The history of the Stonewall Uprising is not merely "gay history," it is a key moment in American history. And, further, its reach has touched communities far beyond our borders. 

June 2019 marks 50 years since the NYC Stonewall Uprising, a pivotal moment that sparked a global movement for civil rights for LGBTQ people. 

Violent beatings and murders of "the queers" were commonplace. Homosexuality was illegal, and this perfectly natural variance in human nature that has existed as long as we have walked the earth was criminalized and demonized (and tragically, in some countries, still is). 

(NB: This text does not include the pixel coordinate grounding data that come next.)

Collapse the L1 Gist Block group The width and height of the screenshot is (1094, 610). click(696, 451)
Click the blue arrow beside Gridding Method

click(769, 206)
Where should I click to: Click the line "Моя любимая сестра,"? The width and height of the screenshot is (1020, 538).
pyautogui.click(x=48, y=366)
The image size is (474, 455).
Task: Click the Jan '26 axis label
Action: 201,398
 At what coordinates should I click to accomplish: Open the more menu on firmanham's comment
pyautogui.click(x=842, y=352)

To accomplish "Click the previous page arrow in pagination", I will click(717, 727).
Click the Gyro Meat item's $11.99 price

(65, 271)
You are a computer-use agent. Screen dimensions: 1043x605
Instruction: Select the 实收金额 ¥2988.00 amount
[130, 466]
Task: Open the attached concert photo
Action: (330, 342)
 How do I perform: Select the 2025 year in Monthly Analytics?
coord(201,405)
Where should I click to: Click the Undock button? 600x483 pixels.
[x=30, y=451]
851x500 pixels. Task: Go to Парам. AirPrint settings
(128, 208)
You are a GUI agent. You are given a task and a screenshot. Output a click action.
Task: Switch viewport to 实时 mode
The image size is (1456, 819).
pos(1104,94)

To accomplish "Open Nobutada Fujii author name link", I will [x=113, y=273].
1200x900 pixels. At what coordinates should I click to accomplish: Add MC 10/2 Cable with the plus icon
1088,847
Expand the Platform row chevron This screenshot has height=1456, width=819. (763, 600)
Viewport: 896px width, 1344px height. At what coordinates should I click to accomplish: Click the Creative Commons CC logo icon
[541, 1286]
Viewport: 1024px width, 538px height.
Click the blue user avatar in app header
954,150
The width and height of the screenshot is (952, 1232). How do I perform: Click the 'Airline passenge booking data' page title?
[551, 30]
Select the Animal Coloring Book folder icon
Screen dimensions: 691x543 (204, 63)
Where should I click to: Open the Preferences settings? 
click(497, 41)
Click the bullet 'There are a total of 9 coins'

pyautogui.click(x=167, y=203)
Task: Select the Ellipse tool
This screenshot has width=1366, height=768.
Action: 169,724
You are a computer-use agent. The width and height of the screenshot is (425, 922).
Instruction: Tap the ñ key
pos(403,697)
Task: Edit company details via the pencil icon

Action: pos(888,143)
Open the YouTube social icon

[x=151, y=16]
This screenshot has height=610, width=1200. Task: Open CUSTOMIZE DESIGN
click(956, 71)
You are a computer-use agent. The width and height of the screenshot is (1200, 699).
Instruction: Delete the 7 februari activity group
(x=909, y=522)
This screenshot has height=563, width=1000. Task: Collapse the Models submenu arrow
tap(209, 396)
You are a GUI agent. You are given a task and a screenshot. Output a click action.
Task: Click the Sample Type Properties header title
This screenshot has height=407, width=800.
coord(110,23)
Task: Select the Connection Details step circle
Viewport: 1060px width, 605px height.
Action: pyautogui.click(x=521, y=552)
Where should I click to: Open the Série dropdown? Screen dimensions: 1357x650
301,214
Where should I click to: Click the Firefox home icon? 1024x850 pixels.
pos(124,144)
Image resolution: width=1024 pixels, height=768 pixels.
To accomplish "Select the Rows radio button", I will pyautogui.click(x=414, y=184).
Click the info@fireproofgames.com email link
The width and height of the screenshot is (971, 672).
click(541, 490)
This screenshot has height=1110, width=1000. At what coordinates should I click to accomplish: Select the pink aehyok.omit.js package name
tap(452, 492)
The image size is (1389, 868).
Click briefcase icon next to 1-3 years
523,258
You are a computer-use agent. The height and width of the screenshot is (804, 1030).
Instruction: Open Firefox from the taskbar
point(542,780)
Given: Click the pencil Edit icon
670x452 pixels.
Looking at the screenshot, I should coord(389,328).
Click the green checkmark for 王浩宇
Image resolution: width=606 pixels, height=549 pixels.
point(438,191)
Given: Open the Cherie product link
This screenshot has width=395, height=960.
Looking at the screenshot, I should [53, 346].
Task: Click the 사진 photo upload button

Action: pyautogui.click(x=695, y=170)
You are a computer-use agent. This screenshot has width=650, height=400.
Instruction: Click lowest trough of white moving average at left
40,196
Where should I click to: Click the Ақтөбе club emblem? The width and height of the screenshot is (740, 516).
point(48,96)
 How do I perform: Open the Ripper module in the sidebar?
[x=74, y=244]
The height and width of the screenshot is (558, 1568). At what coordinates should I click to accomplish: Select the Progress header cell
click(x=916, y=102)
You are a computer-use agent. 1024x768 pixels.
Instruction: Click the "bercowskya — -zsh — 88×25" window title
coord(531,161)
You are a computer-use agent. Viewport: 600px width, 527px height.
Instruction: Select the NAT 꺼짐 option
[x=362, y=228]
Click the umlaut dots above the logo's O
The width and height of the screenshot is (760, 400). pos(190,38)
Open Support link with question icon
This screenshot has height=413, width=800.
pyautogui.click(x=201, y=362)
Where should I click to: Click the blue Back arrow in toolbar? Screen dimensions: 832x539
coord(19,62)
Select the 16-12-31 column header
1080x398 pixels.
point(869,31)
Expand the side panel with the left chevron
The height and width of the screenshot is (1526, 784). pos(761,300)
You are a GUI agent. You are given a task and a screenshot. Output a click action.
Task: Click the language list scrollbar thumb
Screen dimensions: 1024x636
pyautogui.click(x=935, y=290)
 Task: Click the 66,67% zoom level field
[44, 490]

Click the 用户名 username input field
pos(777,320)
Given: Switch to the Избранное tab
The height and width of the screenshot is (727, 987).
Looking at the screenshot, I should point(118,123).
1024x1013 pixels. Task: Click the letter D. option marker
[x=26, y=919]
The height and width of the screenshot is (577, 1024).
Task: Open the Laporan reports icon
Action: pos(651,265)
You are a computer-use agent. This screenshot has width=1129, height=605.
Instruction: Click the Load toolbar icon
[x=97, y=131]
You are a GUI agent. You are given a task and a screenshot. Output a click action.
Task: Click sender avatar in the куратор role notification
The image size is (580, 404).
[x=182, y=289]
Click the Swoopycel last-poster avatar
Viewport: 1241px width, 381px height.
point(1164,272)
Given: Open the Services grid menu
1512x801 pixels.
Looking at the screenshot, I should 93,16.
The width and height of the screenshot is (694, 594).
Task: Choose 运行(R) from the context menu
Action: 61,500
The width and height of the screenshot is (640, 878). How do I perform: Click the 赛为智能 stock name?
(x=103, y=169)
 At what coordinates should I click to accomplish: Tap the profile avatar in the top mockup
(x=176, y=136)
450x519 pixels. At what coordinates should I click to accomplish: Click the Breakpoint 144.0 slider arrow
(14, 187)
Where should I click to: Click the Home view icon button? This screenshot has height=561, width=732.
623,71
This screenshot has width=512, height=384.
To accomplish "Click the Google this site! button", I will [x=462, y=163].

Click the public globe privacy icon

After decades of police raids at gay establishments that destroyed people's lives and reputations, in the early morning hours of June 28, 1969, patrons at the Stonewall Inn in Greenwich Village -- many of whom were transgender, non-binary/gender non-conforming, and drag queens and kings -- fought back.

There was much violence and bloodshed. The riots lasted for six days. But, it is widely recognized as one of the first, big seismic shifts in the LGBTQ movement in this country, and since then has been commemorated annually around the world. 

Why Individuals and the Church Commemorate Stonewall 

One of the ways that we commemorate the Stonewall Uprising across the globe is with annual marches and parades that cause us to reflect and remember how it all started. 

I went to my first LGBTQ Pride march in NYC (Manhattan) at the age of 19, in 1980, and I attended almost every year after that.

The Pride march has evolved over the years and was very different then than it is today. For the first 15-20 years of my participation and witness, the march was hardest when we passed St. Patrick's Cathedral. There, scores of people behind the barricades held up hateful signs, spit on us, threw objects, called us sick, and said we were damned to hell: all with the tacit approval of the Church, and the allegiance and protection of the police.

Every year I looked into their eyes and was bewildered and saddened by the hate and violence directed at us. 

For lesbians, gays, bisexual and transgender people -- and their allies, families and friends who supported us -- the Church was not a sanctuary. From where we stood, it was a place that sought to hurt and destroy us. 

Of course, over these years, the climate here in New York City has shifted considerably: the counter-demonstrators have dwindled, organizations of gay police officers and firefighters march along side us, and many more faith-based organizations participate (including the Episcopal Dioceses of Long Island and New York).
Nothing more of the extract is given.